### Passage provided
━━━━━━━━━━━━━━━━━━━━━━━━━━━━━━

For persons who have HIV, starting treatment as soon as possible after diagnosis is important. Treatment can help reduce the level of HIV in the blood to undetectable levels. When treatment makes HIV undetectable, the possibility of transmitting the virus to a sexual partner becomes very low. This is known as treatment as prevention (TasP).
Even when the disease is well controlled, persons with HIV may develop aging-related conditions at a younger age. HIV and its treatment can also affect other parts of the body, such as the brain and the heart. For example, persons living with HIV are significantly more likely to develop cardiovascular disease than persons without HIV.
Older persons living with HIV also have an increased risk of dementia, diabetes, osteoporosis, frailty, and some cancers. They also may be more likely to fall. It’s common for older adults with HIV to experience mental illness, especially depression and addiction, and they tend to be more isolated. Age-related changes can affect an older person’s ability to think or remember, which can make it harder to stick to an HIV treatment regimen.
Treatment with HIV medicines is recommended for everyone with HIV. The choice of an HIV treatment regimen is based on the person’s individual needs. Side effects from HIV medicines and other medicines may occur more frequently in older persons with HIV than in younger persons with HIV. In addition, there is an increased risk of drug interactions in an older person taking HIV medicines and medicines for another condition.
Talk with your doctor if you are concerned about how living with HIV could affect you as you grow older.

━━━━━━━━━━━━━━━━━━━━━━━━━━━━━━

### Activities
1. According to the passage on HIV and aging, which forms of mental illness are especially common among older adults with HIV?
2. Write the next part of the passage on HIV and aging, continuing after its final sentence.

Stored data:
━━━━━━━━━━━━━━━━━━━━━━━━━━━━━━

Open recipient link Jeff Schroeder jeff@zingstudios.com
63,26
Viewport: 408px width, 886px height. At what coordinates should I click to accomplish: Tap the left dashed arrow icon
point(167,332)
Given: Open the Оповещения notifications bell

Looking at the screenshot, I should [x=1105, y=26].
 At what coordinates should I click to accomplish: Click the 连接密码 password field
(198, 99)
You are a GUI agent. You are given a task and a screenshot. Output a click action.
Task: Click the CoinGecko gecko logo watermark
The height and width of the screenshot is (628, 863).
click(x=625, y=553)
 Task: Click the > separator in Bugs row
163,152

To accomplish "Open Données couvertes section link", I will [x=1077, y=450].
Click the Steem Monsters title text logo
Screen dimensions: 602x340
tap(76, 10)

━━━━━━━━━━━━━━━━━━━━━━━━━━━━━━

### Answers provided
1. Depression and addiction.

2.
The importance of support services
Older persons with HIV may face different issues than their younger counterparts, including greater social isolation and loneliness. Stigma is also a particular concern among older persons with HIV. Stigma negatively affects person’s quality of life, self-image, and behaviors, and may prevent them disclosing their HIV status or seeking the health care or social services that many aging adults may require.
Therefore, it is important for older persons with HIV to get linked to HIV care and have access to mental health and other support services to help them stay healthy and to stay in HIV care. You can find support services through your health care provider, your local community center, or an HIV service organization. Or use the HIV Services Locator to find services near you.
This page’s content was adapted from information found on hiv.gov, cdc.gov, and the National Institute of Aging at nih.gov.
National HIV/AIDS and Aging Awareness Day (NHAAD) is observed each year on September 18. Founded by the AIDS Institute, NHAAD brings attention to issues related to HIV among older Americans, including new infections among older adults and adults over 50 aging with HIV.